The problem —
Repeat verbatim, and only, the lines of the data below, beginning at the line that contains "Image resolution: width=193" and stopping after the line that contains "Open the Window".

══ Task inputs ══

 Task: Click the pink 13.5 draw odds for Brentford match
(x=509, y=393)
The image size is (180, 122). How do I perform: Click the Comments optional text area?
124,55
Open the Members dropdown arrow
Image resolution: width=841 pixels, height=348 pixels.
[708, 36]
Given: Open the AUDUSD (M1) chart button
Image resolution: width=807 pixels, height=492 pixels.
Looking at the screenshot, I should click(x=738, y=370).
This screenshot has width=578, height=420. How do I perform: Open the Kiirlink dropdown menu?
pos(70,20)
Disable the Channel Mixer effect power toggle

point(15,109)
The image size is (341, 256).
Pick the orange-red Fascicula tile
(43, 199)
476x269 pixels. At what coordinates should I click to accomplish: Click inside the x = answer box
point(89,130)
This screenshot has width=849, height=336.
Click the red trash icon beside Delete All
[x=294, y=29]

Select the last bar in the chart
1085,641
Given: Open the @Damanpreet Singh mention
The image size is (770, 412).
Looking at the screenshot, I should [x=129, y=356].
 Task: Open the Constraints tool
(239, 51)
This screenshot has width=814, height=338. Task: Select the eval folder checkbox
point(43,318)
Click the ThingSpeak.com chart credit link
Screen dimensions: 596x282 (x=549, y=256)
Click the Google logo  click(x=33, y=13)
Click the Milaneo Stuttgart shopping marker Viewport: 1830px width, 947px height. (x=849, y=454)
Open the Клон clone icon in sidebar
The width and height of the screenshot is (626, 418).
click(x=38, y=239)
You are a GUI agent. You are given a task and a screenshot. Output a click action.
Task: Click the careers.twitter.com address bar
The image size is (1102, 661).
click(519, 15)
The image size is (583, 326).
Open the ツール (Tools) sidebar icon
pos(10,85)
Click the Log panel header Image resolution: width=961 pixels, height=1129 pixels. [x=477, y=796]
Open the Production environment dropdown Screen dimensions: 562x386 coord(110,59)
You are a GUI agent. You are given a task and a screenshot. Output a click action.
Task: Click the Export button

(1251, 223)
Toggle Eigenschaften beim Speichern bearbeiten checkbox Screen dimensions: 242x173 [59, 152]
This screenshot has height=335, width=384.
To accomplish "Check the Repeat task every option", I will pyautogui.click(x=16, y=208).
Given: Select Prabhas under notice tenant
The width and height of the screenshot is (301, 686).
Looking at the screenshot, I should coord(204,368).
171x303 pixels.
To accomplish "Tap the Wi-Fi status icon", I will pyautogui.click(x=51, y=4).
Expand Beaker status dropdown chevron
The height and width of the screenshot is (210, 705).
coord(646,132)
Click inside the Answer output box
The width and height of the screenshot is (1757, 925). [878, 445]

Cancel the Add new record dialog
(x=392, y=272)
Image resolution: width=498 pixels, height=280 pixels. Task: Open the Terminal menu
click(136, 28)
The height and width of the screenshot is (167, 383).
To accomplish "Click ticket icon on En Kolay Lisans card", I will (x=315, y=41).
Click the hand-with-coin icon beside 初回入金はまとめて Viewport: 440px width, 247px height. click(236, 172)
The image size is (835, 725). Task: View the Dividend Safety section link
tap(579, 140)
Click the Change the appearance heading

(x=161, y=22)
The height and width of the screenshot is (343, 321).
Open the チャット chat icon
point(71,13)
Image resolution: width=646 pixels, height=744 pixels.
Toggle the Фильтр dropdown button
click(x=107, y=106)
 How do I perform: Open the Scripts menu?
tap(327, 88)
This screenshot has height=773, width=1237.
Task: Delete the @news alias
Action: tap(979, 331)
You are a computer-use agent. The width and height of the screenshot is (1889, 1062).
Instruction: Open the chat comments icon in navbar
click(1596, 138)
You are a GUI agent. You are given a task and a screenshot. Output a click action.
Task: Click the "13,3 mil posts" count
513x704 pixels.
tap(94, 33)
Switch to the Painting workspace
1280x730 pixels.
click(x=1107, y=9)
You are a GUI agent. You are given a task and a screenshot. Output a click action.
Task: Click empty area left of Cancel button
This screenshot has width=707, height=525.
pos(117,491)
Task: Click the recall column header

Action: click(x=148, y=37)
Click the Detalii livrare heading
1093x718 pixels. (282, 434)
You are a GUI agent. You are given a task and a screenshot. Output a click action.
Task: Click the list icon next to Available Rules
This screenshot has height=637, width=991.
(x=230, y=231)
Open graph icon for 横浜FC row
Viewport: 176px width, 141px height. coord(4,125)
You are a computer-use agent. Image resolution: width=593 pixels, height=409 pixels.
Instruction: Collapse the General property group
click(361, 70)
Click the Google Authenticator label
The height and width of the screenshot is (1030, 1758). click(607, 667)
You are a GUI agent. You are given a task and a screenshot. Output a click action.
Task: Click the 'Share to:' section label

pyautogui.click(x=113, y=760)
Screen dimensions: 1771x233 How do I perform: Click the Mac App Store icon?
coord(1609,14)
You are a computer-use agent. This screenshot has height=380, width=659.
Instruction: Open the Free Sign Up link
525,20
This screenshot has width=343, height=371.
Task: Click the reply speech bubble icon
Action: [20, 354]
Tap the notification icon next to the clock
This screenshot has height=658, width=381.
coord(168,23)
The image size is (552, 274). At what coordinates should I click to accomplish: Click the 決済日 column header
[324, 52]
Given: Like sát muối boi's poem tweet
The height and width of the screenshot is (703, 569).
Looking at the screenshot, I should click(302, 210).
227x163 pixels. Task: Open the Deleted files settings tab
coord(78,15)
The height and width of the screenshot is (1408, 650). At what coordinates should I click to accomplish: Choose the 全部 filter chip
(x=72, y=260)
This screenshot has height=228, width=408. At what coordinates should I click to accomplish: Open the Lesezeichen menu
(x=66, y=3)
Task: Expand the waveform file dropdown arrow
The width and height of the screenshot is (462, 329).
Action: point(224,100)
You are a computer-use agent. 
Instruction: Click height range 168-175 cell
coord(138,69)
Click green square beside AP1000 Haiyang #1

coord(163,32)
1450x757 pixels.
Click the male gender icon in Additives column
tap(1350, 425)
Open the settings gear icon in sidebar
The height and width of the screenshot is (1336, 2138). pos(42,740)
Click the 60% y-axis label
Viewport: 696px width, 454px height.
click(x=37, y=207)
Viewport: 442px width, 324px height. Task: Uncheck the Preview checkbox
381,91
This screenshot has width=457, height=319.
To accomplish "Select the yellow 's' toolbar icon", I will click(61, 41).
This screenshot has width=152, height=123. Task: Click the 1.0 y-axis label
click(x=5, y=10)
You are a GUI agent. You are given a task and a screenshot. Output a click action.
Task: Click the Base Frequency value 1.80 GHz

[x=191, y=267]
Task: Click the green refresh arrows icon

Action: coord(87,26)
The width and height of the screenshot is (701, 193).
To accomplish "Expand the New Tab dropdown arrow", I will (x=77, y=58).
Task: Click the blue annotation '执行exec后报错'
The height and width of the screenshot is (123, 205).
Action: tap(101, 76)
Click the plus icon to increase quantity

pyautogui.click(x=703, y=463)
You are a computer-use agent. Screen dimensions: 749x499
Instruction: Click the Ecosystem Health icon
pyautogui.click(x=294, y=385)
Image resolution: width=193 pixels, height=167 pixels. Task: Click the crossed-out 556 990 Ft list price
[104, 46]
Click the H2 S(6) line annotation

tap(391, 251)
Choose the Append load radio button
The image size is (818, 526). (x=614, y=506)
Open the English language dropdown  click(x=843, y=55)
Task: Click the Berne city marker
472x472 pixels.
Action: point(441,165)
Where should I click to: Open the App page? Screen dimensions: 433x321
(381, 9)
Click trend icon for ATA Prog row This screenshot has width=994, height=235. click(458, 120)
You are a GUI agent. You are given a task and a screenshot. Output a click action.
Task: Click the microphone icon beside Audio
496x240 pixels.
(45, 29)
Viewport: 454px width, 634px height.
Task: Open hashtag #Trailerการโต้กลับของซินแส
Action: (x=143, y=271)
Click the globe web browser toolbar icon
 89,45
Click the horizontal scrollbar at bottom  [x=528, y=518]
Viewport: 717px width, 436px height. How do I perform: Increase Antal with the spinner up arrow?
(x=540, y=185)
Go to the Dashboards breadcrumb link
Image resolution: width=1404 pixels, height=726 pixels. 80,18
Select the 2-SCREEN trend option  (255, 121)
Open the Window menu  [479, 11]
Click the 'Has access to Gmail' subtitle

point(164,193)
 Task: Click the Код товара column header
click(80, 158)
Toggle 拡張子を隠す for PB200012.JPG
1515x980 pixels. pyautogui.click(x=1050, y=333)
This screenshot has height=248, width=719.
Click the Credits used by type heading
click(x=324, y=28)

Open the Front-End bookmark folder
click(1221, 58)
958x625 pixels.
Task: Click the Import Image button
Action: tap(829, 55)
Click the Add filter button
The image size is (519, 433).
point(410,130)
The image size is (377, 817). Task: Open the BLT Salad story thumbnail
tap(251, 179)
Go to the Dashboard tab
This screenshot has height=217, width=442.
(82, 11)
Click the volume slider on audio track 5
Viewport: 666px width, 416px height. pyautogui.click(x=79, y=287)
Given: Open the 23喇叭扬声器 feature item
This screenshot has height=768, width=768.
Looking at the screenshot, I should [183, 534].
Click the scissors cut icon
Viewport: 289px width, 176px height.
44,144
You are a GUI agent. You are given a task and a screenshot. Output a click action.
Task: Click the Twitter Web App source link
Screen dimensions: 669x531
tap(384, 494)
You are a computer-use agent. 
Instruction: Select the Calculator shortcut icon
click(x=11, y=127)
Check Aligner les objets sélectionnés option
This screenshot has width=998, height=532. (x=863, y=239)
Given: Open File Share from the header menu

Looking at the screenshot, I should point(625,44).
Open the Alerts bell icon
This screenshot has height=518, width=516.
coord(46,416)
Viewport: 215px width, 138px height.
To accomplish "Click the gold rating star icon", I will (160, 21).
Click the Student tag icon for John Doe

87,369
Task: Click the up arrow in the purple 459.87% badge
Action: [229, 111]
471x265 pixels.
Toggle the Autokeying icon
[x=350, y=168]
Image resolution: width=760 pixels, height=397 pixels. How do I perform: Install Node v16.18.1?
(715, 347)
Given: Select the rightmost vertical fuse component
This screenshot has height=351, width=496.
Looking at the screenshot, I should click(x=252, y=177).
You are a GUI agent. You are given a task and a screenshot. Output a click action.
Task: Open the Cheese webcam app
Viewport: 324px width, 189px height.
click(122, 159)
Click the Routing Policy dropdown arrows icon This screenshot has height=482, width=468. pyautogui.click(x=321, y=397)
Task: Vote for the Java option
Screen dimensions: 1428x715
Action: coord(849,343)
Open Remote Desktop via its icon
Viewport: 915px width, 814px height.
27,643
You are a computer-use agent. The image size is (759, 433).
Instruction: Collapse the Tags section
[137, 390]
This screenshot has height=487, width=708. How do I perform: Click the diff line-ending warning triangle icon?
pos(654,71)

═══

Result for this task —
Image resolution: width=193 pixels, height=167 pixels. Task: Click the crossed-out 556 990 Ft list price
[104, 46]
Click the H2 S(6) line annotation

tap(391, 251)
Choose the Append load radio button
The image size is (818, 526). (x=614, y=506)
Open the English language dropdown  click(x=843, y=55)
Task: Click the Berne city marker
472x472 pixels.
Action: point(441,165)
Where should I click to: Open the App page? Screen dimensions: 433x321
(381, 9)
Click trend icon for ATA Prog row This screenshot has width=994, height=235. click(458, 120)
You are a GUI agent. You are given a task and a screenshot. Output a click action.
Task: Click the microphone icon beside Audio
496x240 pixels.
(45, 29)
Viewport: 454px width, 634px height.
Task: Open hashtag #Trailerการโต้กลับของซินแส
Action: (x=143, y=271)
Click the globe web browser toolbar icon
 89,45
Click the horizontal scrollbar at bottom  [x=528, y=518]
Viewport: 717px width, 436px height. How do I perform: Increase Antal with the spinner up arrow?
(x=540, y=185)
Go to the Dashboards breadcrumb link
Image resolution: width=1404 pixels, height=726 pixels. 80,18
Select the 2-SCREEN trend option  (255, 121)
Open the Window menu  [479, 11]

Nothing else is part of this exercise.